> SOURCE DOCUMENT:
Our Favourite Film Romances

Film romance.

Love is All at the IFI has us planning a movie weekend…

Kim Longinotto’s latest film Love is All: 100 Years of Love and Courtship is one of the highlights at this year’s Stranger Than Ficiton documentary film festival in the Irish Film Institute on Dublin’s Eustace Street. Love is All is a collection of archival material from 20th century cinema, exploring love and courtship on screen. It was a decade of incredible social change, and this can be tracked in the portrayal of human relationships in films. Longinotto has unearthed some of the very first kisses ever caught on film as well as the eras of gay liberation and free love. Couples flirt at tea dances and kiss in the back of the cinemas. As the programme notes say “This is the celluloid story of love and courtship since the birth of the movie camera.”

The deeply hypnotic trailer for Love is All – see below – got us thinking about our favourite movie romancess so we made a list. Warning: includes that scene from Breakfast at Tiffany’s.

Breakfast at Tiffany’s
An eternal classic. We asked Jo what her favourite romantic movie was and she had answered before we finished. This movie has inspired many a 21st theme and the occasional fleeting kiss in the pouring rain.

The original makeover-the-girl plot. George Bernard Shaw’s play about a phonetics professor making a duchess out of a cockney flower girl may dominate your Christmas television schedule as frothy musical My Fair Lady, but its original incarnation is one the sharpest scripts you’ll come across. This tale of warring spirits isn’t exactly a box of Milk Tray but as break-up scenes go they don’t get any more eloquent. Also Professor Higgins’ quote on how he’ll handle separation should be cross-stitched on all the cushions, “I have my own soul, my own spark of divine fire!”

> WORK ORDER:
Keep writing the article on favorite film romances, starting right after its last sentence.

> EXCERPTED DATA:
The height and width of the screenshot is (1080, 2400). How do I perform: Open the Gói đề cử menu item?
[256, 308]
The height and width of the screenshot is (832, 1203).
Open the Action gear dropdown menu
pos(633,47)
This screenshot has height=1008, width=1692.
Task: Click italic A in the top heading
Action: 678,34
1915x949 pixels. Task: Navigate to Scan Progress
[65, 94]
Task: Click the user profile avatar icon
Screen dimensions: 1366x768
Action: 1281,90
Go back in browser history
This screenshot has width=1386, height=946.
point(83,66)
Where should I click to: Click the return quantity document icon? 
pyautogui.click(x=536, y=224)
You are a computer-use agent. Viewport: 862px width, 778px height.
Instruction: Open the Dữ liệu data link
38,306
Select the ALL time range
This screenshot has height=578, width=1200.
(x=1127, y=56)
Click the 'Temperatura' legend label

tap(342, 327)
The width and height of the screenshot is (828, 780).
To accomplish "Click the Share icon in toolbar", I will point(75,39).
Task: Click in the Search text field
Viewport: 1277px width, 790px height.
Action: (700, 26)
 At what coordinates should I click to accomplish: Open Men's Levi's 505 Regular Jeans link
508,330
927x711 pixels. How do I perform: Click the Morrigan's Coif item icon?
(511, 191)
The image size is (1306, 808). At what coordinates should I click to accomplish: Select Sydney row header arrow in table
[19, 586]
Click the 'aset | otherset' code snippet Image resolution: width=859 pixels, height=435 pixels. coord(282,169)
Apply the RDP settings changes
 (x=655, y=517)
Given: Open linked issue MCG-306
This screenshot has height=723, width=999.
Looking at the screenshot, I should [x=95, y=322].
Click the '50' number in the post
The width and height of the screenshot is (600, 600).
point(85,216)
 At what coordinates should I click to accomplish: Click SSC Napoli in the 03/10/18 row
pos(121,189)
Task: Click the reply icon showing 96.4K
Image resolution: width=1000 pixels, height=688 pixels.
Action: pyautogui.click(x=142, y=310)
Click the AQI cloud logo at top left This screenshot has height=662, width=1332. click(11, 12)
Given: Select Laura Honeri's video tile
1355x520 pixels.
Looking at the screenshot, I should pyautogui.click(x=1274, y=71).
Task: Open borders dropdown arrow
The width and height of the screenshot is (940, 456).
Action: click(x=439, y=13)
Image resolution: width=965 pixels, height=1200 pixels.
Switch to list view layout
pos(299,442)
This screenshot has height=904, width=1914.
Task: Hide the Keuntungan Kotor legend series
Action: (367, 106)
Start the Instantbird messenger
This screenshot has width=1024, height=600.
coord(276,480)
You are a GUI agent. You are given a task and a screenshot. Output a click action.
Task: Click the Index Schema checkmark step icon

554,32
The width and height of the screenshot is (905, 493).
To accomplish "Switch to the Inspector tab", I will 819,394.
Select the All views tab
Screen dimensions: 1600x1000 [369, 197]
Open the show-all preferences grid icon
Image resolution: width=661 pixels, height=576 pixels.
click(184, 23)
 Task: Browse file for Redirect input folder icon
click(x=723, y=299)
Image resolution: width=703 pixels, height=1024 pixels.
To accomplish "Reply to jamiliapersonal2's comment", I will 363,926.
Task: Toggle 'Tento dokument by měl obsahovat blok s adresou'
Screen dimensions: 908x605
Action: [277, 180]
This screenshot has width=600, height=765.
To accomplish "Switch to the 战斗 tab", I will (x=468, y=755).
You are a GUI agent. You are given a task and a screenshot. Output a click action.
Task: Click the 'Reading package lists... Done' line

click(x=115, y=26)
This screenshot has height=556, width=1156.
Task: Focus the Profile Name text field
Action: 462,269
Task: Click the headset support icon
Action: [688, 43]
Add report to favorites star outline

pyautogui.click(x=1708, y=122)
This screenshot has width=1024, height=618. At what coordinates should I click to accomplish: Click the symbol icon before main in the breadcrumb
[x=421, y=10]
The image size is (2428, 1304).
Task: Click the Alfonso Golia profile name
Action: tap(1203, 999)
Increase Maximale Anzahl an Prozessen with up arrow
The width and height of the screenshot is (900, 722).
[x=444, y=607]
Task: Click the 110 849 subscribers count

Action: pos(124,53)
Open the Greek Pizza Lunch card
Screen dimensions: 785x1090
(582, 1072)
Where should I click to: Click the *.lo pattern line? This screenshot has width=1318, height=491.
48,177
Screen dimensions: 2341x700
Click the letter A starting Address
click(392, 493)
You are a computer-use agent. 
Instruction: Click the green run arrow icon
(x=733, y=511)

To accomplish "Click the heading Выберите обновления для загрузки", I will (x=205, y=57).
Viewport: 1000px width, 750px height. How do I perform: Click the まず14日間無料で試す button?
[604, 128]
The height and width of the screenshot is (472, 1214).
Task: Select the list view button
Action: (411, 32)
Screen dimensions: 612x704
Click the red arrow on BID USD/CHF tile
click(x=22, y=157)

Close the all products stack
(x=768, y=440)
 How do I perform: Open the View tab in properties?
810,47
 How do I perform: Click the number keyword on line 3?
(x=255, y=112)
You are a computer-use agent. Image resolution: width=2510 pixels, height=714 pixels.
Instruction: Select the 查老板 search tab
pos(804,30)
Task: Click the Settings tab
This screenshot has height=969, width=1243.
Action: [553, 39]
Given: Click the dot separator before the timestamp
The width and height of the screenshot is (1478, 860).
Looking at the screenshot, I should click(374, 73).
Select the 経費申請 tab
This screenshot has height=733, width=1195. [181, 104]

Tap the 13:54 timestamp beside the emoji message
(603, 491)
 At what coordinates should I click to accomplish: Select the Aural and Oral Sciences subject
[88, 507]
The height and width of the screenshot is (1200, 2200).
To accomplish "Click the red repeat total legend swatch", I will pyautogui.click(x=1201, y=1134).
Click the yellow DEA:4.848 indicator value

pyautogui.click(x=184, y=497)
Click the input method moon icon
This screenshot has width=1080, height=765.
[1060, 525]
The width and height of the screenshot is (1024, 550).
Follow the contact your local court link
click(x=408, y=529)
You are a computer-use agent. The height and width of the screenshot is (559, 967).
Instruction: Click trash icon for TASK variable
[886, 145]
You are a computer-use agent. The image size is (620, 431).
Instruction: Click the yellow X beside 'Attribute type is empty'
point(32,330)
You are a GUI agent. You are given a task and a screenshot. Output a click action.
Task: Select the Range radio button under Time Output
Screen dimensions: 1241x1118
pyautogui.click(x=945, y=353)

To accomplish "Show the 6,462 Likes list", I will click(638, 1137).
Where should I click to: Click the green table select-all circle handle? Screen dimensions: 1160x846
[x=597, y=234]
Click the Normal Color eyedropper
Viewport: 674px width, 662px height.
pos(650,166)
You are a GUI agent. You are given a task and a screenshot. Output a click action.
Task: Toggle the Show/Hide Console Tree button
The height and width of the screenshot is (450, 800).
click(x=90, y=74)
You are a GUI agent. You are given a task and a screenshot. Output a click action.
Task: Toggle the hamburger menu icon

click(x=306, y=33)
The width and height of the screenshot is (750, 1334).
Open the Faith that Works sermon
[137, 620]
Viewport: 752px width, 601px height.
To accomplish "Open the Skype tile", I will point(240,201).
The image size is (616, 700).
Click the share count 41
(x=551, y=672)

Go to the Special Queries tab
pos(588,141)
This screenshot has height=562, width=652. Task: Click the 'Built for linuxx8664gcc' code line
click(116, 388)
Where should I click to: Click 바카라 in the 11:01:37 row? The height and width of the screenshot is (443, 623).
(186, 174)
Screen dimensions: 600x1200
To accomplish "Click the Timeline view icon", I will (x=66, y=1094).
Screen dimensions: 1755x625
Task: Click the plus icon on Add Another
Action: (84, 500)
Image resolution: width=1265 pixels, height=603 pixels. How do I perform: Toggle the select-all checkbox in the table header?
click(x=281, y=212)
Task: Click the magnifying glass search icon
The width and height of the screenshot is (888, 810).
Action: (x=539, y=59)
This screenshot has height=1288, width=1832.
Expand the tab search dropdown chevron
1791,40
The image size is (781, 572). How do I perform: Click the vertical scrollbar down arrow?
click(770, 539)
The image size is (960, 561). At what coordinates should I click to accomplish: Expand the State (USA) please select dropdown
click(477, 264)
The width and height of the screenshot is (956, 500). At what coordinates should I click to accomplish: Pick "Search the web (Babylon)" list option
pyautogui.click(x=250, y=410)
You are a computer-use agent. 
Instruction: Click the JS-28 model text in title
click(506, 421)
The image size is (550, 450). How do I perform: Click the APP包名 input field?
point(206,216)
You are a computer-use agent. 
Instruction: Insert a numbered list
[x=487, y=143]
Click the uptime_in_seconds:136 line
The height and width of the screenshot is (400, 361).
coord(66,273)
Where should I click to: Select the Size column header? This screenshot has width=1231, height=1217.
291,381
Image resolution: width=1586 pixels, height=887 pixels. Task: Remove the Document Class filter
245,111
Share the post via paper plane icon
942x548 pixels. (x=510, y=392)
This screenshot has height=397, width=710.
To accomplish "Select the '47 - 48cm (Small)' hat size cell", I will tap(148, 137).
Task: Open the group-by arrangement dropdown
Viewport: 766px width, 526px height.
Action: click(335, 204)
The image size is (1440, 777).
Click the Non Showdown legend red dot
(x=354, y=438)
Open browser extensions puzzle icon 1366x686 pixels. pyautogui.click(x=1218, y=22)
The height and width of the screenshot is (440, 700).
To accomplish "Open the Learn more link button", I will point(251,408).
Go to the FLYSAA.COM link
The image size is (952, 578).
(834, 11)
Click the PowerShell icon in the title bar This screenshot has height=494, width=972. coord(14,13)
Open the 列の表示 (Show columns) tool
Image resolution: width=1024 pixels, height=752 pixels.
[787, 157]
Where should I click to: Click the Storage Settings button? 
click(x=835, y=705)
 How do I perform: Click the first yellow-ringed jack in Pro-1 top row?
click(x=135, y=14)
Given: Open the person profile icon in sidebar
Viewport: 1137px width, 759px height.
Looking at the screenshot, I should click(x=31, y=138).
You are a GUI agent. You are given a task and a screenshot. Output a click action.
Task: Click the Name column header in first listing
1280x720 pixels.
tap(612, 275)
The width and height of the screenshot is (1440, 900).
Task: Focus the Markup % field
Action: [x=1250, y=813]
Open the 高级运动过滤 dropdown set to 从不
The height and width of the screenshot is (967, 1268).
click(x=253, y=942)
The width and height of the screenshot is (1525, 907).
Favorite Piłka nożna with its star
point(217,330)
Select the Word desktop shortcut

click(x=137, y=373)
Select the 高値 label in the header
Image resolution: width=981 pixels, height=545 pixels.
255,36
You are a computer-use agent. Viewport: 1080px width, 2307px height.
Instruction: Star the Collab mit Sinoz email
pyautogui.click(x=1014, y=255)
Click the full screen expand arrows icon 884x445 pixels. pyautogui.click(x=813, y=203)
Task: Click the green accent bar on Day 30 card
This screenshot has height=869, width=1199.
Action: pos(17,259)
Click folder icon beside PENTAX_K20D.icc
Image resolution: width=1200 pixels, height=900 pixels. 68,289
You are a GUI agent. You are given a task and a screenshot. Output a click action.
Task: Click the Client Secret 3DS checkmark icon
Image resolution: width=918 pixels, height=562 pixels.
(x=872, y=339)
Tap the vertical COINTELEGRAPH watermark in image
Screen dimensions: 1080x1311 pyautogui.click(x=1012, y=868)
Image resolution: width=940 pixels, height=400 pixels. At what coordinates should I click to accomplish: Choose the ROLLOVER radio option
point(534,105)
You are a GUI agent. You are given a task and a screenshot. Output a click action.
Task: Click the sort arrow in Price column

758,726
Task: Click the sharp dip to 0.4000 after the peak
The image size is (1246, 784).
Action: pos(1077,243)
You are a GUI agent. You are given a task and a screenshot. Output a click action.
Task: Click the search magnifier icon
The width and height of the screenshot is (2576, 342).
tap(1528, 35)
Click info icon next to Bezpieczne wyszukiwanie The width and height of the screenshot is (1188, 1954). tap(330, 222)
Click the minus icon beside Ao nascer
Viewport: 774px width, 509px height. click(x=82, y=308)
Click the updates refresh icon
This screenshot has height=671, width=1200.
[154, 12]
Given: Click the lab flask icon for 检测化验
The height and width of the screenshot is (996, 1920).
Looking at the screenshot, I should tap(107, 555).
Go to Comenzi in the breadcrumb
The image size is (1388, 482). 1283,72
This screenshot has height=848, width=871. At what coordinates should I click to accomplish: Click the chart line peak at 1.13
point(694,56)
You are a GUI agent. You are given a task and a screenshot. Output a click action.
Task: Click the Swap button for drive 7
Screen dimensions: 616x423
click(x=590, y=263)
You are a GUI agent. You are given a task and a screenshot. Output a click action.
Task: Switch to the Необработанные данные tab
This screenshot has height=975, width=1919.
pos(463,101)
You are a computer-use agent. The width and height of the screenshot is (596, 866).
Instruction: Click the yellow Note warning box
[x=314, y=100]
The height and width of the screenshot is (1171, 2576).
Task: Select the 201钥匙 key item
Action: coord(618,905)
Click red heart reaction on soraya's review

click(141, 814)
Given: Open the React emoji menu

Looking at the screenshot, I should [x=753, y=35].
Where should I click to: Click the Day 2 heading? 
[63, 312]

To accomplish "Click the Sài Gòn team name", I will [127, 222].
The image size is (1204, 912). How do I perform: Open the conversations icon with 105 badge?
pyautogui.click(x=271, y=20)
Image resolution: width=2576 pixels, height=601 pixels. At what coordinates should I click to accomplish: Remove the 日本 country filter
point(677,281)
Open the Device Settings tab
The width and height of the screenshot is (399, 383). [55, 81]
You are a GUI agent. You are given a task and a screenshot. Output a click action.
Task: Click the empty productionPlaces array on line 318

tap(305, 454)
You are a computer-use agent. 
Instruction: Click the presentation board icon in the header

> ANSWER FOR THE TASK:
Pretty Woman
An un-PC choice but we cannot switch the channel whenever this very LA Cinderella story is on. A private jet and diamonds? We’ve got skewed values when the 1am movies hit.

Love Story
This one is even called Love Story! Preppy and privileged Oliver meets working-class Jenny in their Ivy League library. Class politics, romance, tragedy and the quote “Love means never having to say your sorry” follows.

The English Patient
Torrid affairs in real-life are not exactly encouraged what with their real-life effects on real-life people. In Oscar-winning movies they are an atmospheric must. The English Patient may be the most Weinstein brothers produced movie ever, but it stands the test of time and marks the moment we all fell in love with Ralph Fiennes as the covetous Count who falls for Kristen Scott Thomas’ married academic in the North African desert as the Second World War tears lives and loyalties apart.